The papers show that ministers and officials repeatedly warned that a confrontation with the National Union of Mineworkers (NUM) and its leftwing leader, Arthur Scargill, was inevitable.
Thatcher, who had been a minister in Edward Heath's government in the 1970s when it was brought to its knees by a miners' strike, was only too well aware of the stakes involved.
In February 1981 - less than two years into her premiership - she had been forced to cave-in to the NUM's pay demands, aware that the government was unprepared to withstand a prolonged conflict.
Behind the scenes, however, a secret Whitehall working group - codenamed MISC 57 - was established to lay the ground for the battle to come.
Plans were set in train quietly to purchase land next to electricity power stations - which were nearly all coal-fired - so that coal could be stockpiled to keep them running through a strike.
They also began the expensive process of converting stations to dual-firing so that they could run on oil if coal supplies were exhausted.
MISC 57 also discussed using troops to move coal stocks, although officials were unenthusiastic warning that it would be a "formidable undertaking".
In a memorandum dated October 27, 1983, PL Gregson at the Cabinet Office noted: "To move 1/2 million tonnes of coal per week - twice as much as was transported by road during the rail strikes earlier this year, when power stations were not picketed - would involve 4-5,000 lorry movements per day between pitheads and power stations continuously for 20 weeks.

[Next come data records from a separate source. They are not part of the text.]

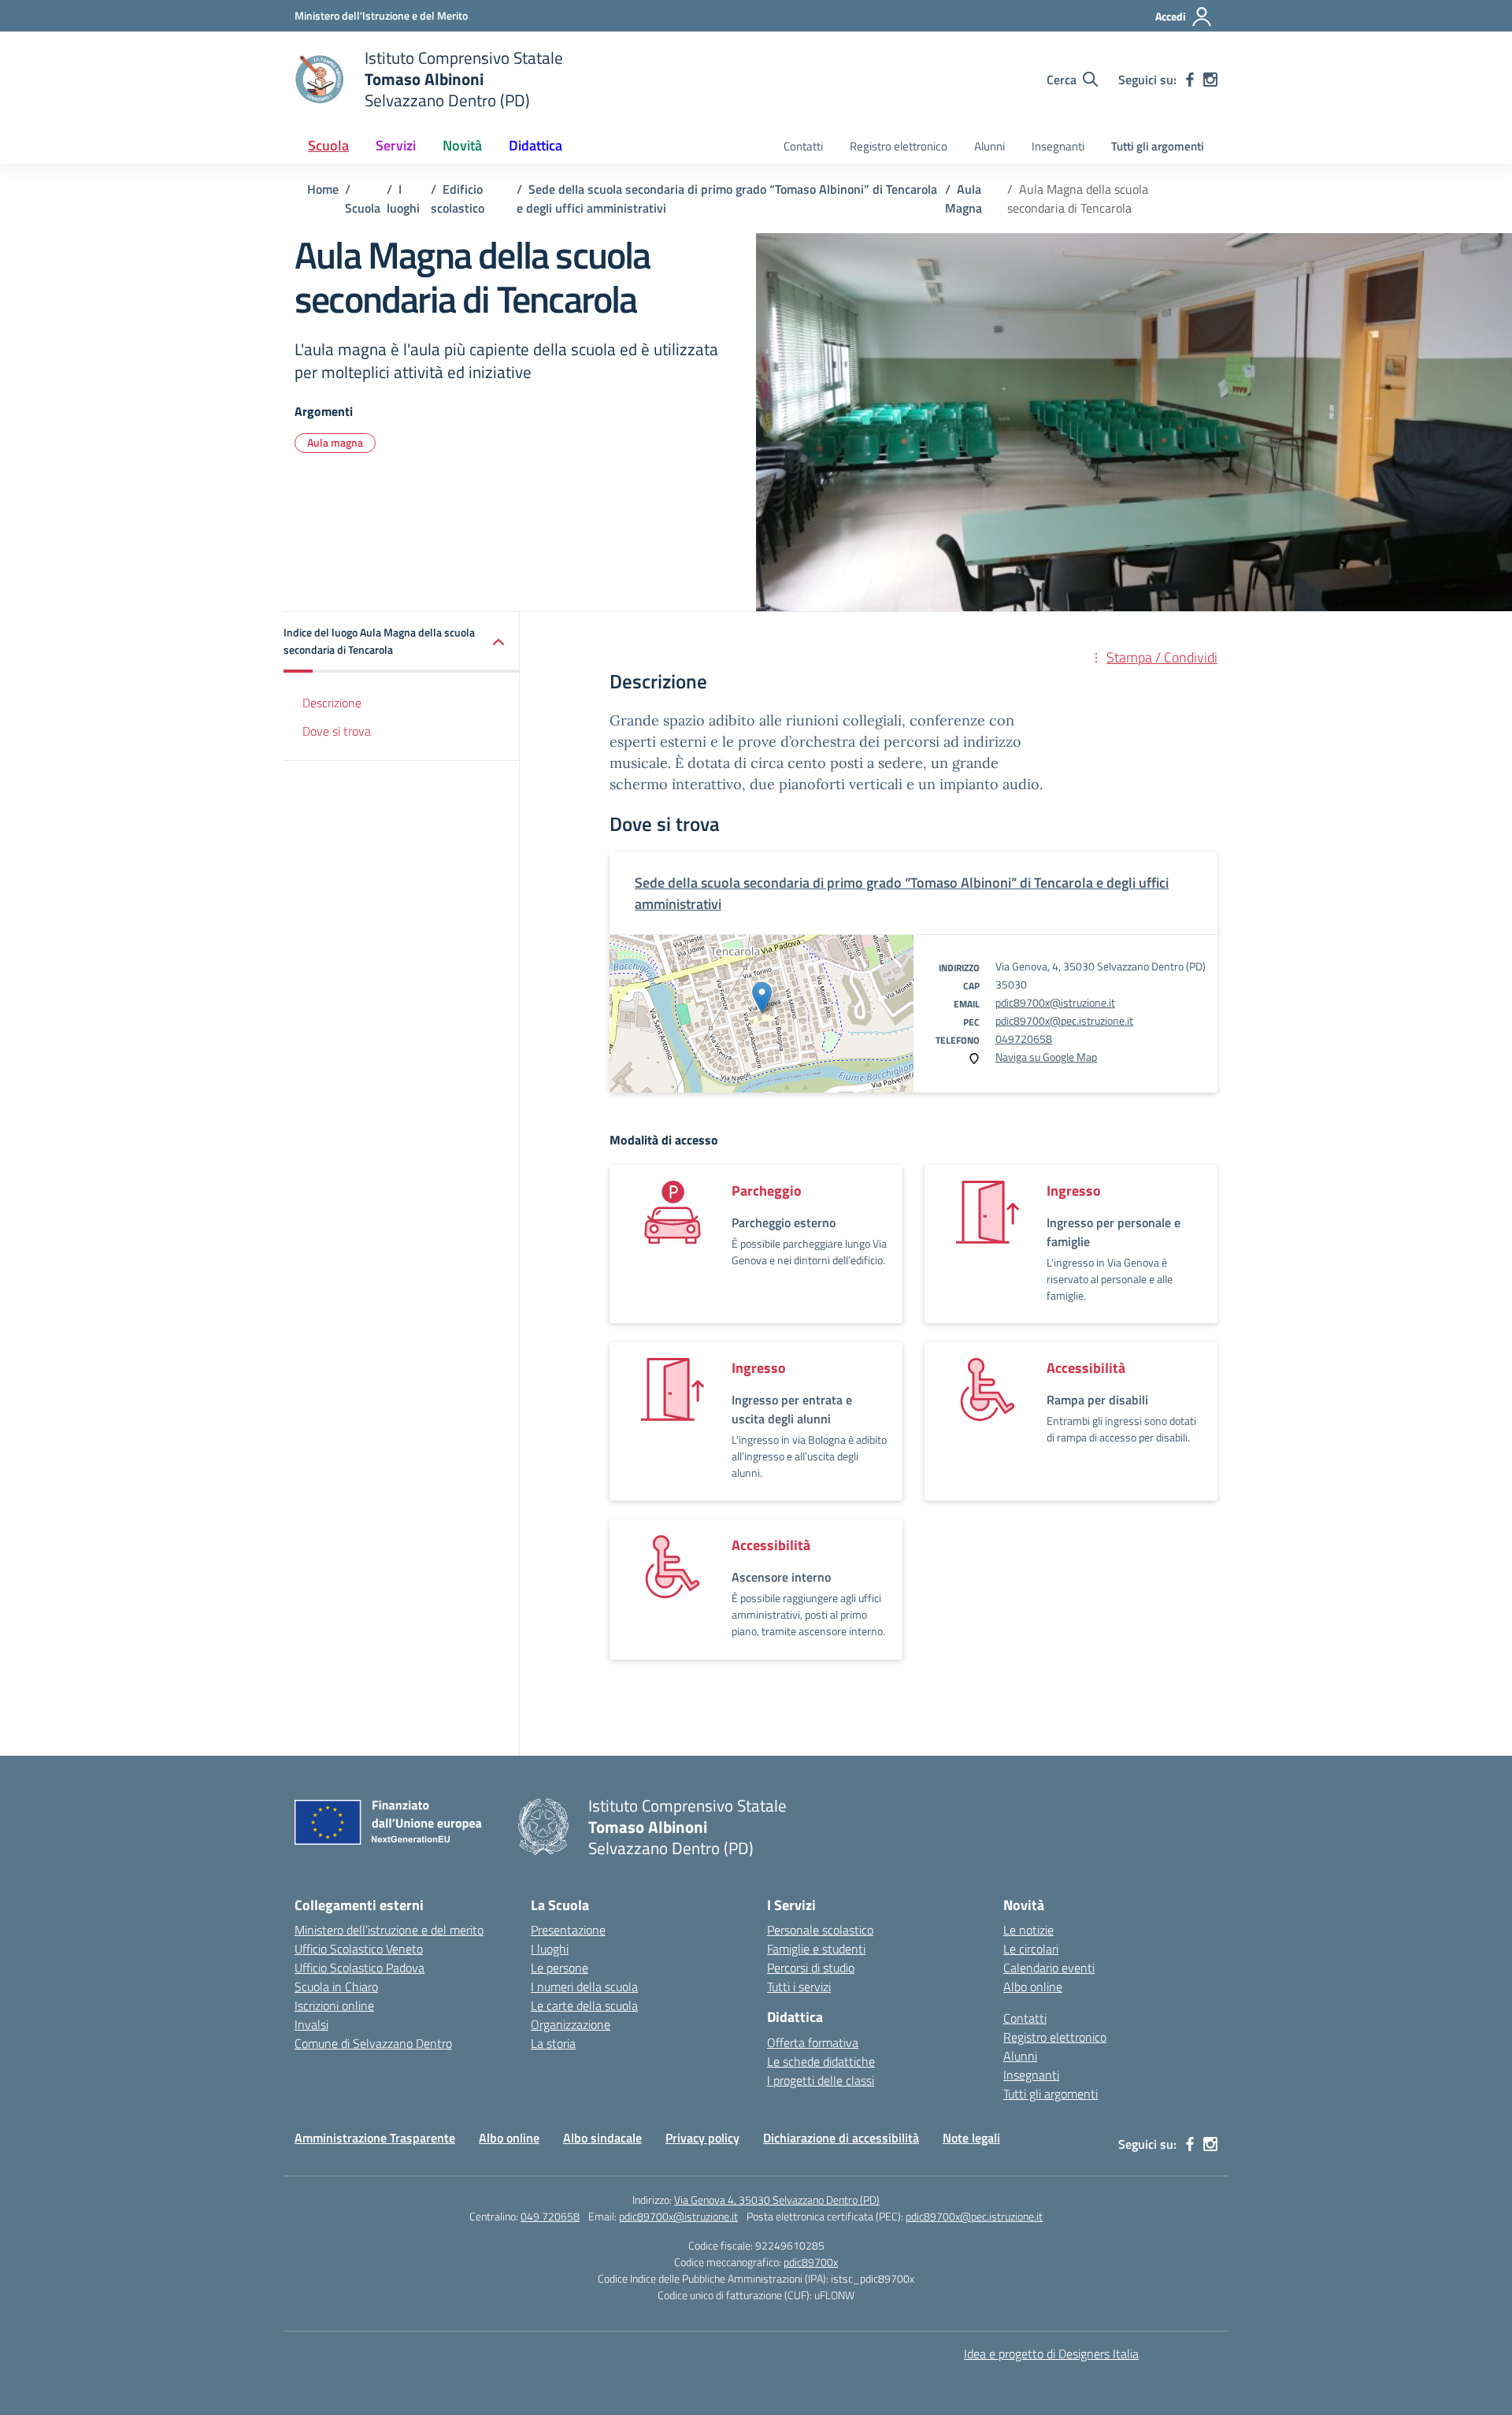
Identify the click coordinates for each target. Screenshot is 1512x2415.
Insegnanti (1058, 146)
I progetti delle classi (820, 2080)
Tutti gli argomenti (1157, 146)
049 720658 (550, 2216)
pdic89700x (811, 2262)
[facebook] (1190, 79)
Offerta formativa (812, 2042)
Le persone (559, 1967)
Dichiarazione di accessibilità (841, 2137)
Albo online (1032, 1986)
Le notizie (1028, 1929)
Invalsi (311, 2024)
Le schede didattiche (821, 2061)
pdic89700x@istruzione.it (1055, 1002)
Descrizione (331, 702)
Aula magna (335, 442)
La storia (553, 2043)
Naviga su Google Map (1046, 1056)
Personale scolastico (820, 1929)
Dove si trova (336, 731)
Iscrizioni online (334, 2005)
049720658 (1023, 1038)
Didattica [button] (535, 145)
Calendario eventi (1049, 1967)
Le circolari (1030, 1948)
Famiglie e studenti (816, 1948)
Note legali (971, 2137)
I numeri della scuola (584, 1986)
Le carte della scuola (584, 2005)
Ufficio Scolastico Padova (359, 1967)
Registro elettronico (898, 146)
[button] (402, 642)
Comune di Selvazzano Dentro (373, 2043)
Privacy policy (702, 2137)
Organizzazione (570, 2024)
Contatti (803, 146)
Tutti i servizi (799, 1986)
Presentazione (568, 1929)
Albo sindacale (602, 2137)
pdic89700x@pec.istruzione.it (1064, 1020)
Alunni (989, 146)
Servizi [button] (396, 145)
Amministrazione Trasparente (375, 2137)
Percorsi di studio (810, 1967)
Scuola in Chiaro (336, 1986)
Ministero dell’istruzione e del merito (389, 1929)
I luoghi (550, 1948)
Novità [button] (462, 145)
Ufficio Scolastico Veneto (359, 1948)
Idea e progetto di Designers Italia (1051, 2353)
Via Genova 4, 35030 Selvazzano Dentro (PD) (777, 2199)
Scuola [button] (328, 145)
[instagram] (1210, 79)
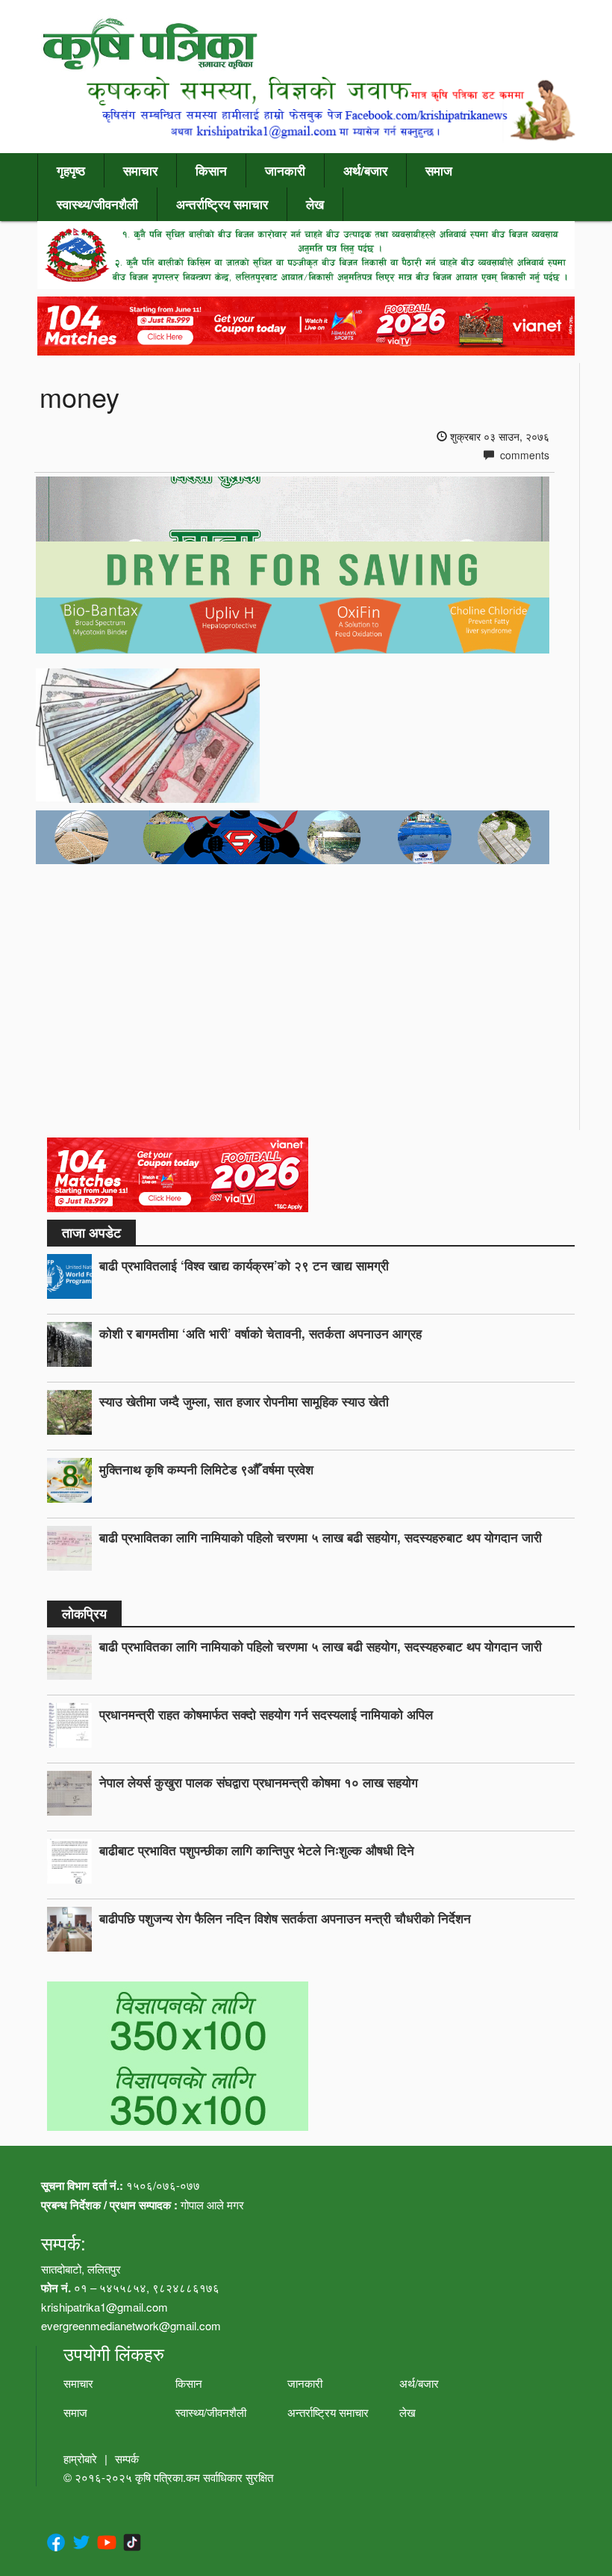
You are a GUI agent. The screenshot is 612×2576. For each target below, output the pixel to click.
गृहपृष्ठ (71, 170)
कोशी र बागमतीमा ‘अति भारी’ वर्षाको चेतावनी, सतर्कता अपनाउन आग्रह (260, 1333)
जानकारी (285, 170)
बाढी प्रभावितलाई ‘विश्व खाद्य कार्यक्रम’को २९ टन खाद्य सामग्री (244, 1265)
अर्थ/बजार (365, 170)
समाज (438, 170)
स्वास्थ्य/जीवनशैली (97, 204)
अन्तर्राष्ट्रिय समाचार (222, 204)
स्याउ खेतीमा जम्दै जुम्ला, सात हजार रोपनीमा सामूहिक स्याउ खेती (244, 1401)
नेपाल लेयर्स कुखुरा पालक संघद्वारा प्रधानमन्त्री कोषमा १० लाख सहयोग (258, 1782)
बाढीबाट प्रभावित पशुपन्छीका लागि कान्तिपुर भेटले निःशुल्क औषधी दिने (256, 1850)
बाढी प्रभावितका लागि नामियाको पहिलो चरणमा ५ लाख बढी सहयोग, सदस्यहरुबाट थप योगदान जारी (320, 1537)
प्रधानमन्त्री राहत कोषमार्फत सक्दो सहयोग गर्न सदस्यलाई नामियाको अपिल (266, 1714)
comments (523, 454)
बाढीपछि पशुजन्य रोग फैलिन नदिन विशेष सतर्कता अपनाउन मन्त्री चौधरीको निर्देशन (285, 1918)
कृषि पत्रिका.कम (169, 2477)
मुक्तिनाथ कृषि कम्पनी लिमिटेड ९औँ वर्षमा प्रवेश (206, 1469)
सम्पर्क (127, 2458)
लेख (315, 204)
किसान (211, 170)
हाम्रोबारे (80, 2458)
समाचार (140, 170)
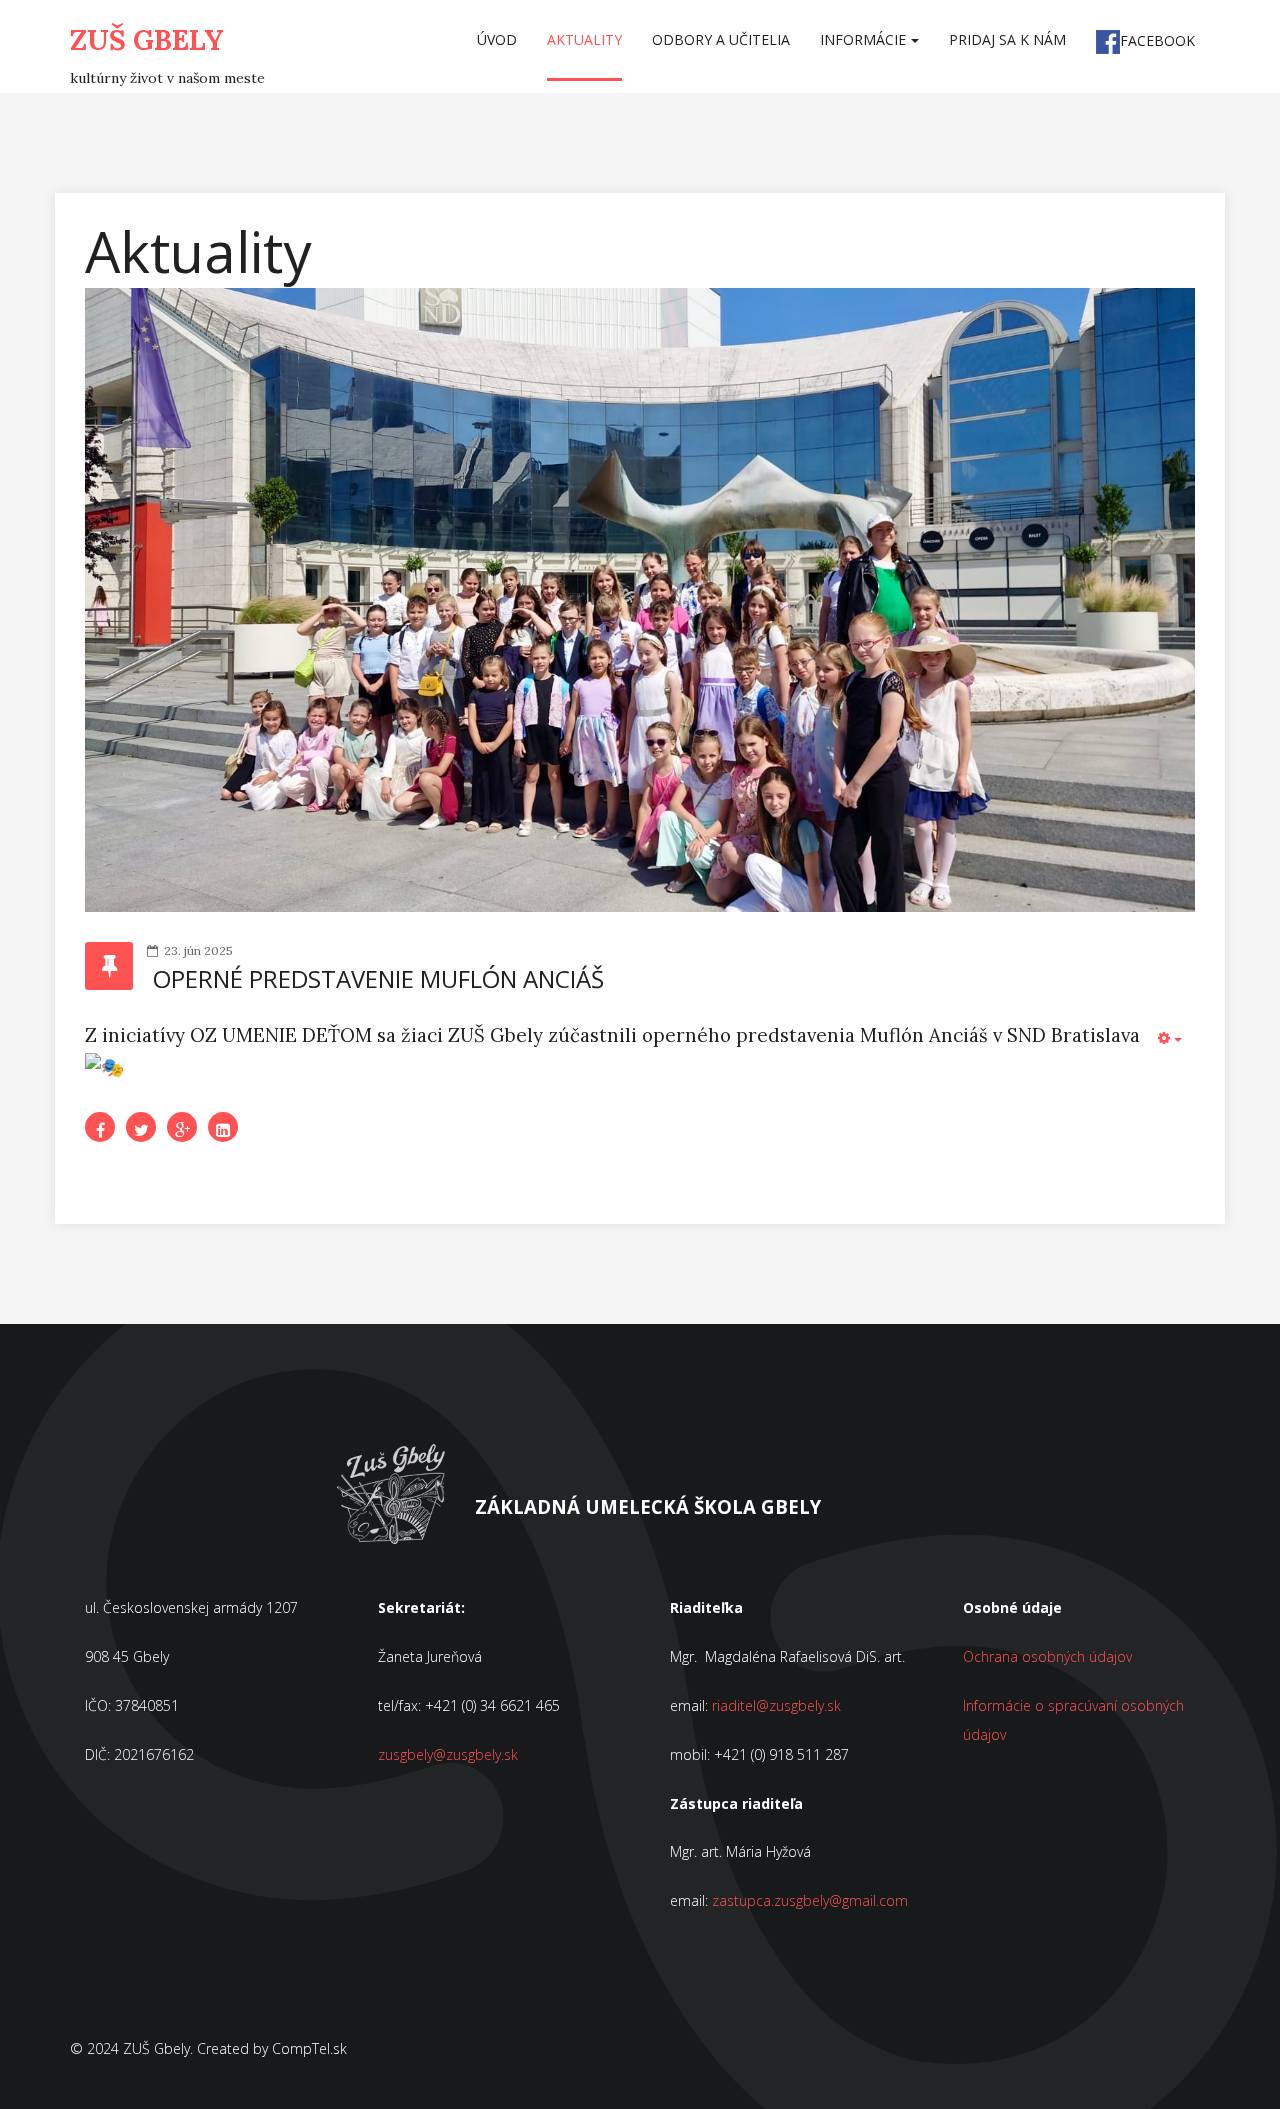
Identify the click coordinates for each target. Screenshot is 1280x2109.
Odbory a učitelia (721, 39)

"The law and order problems of coping with pickets not just at the power stations but also at the pitheads would be enormous and would arise from the very outset of the strike.
"A major risk might be that power station workers would refuse to handle coal brought in by servicemen in this way."
The following day, however, a meeting of senior ministers chaired by Mrs Thatcher ruled - while they might be able to rely on existing coal stocks in the early stages of a strike - planning for the use of troops should continue.
"It was agreed that ... it might be necessary at some stage to examine more radical options for extending endurance, including the use of servicemen to move pithead stocks to power stations by rail and road," the minutes noted.